KB: And do you feel that Canada has had an influence on your work?
JW: Yes, Absolutely. I think it gave me an opportunity to explore my European identity away from Europe. It forced me into feeling physically and mentally lost, having no connection to my new surroundings other than a sense of rediscovery.
And at the same time, all of a sudden I found myself in a different landscape which I completely didn’t know. I have no roots here, I had no childhood here, so the distance really gives you better understanding of where you are. You start investigating what it means to be an immigrant quite quickly actually. And then you realize that this is pretty much a tradition in Canada. What is it to be an immigrant? How do you respond to that? More and more artists are responding to that immigration process, and I think it is kind of telling of what is happening all over the world: being displaced, either being an immigrant or migrating, or being forced to move in order to survive, or simply being displaced because you don’t feel as an individual you fit into that specific locale anymore. So it comes in different forms and shapes. And I think in Canada the beauty of it is that this is very much a shared experience. You realize that you are physically not in the same space as where you grew up. You’re pushed towards that faster than if you were, for example, still living in Europe. Sooner or later you realize that this is not quite what I envisioned, this is not what my childhood taught me was going to happen. So a bit of disillusionment sets in and I think that’s what has happened for me in Canada as well. After so many years you get disillusioned, and then you respond to that and start to recognize certain emotions and you find that they are very universal. There are so many people going through that process. And the good thing about being an artist is that you actually have an outlet. You can do something with it and communicate it.
KB: Has most of your work been produced since you moved to Canada?
JW: Everything I did in Europe I left behind.
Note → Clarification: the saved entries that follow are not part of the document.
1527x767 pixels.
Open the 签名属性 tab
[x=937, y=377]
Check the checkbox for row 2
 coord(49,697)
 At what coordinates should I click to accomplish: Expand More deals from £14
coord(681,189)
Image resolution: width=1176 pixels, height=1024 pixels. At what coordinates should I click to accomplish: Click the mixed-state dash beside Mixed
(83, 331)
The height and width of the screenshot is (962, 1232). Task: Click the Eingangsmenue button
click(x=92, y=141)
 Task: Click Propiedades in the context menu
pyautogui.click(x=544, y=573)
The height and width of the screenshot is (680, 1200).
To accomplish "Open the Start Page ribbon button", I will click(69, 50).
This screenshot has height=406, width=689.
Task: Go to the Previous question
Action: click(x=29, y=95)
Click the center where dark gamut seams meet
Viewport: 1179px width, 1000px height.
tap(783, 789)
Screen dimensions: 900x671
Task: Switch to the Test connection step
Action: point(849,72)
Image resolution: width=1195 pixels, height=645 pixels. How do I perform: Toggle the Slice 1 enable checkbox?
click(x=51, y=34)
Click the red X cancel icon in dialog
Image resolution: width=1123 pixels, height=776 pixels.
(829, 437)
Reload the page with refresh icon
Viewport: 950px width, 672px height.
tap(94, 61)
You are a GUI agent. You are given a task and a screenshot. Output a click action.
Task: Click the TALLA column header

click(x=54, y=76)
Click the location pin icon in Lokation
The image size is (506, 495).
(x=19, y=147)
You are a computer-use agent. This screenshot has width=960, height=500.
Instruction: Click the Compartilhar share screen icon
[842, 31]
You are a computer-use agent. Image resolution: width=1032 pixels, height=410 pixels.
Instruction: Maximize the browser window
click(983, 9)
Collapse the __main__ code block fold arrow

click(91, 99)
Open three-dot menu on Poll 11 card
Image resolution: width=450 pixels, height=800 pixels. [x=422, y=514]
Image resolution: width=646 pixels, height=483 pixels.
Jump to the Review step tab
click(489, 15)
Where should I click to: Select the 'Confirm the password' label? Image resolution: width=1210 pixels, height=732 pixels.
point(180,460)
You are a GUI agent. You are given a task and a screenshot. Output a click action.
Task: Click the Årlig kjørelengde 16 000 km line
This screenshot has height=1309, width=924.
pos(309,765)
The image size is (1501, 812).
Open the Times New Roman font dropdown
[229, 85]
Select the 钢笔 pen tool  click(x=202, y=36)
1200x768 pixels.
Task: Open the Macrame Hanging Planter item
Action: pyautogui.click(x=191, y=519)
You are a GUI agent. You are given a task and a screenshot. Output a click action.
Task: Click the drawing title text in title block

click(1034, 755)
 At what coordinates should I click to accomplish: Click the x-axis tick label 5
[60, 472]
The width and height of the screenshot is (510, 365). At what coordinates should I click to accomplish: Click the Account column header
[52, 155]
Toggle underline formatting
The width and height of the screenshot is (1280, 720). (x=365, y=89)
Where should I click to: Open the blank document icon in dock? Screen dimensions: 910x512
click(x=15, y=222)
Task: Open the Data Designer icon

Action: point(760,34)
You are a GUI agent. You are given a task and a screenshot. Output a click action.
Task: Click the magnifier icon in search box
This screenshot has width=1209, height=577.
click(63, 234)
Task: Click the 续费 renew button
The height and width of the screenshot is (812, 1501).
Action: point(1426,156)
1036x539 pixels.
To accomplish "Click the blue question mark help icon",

KB: And that was a conscious move on your part, to start fresh?
KB: From some of the things you’ve been saying, it sounds like you do have a political side to – at the very least – your thought process and philosophies. Do you think that is a prevalent influence in what you’re painting?
JW: I think it is more and more so. At the same time, I don’t think I’m in a position to make straightforward statements because nothing is black and white. So if I respond to a situation, it’s always going to be indirectly. Some part of the idea or the concept behind that painting will be rooted in, for example, the war on terrorism but when you are looking at the painting, it is not straightforward; there are other things at play as well. Somehow, it does creep in because it is all around me. I respond to it.
It’s the same with emotions, relationships and all those other things as well. They are in those paintings. But it’s not just my personal relationships because I think that is actually quite boring. If I start telling my life story in my paintings, it doesn’t go anywhere; there’s not enough depth there. So you start to look for what is universal, what are we all subjected to. Everyone has his or her own interpretation but I have to start somewhere. And therefore, for me it is very important to hear other people’s responses to the work. I am always surprised how many times people do pick up on what’s been placed in there and sometimes they come up with something or see entirely different things and I think “Maybe that is what is in there and I was just not aware of it”. You have to be open to multiple interpretations, it creates a certain freedom that you have to allow yourself as an artist and it’s actually quite difficult. Especially in my case, because I am such a control freak.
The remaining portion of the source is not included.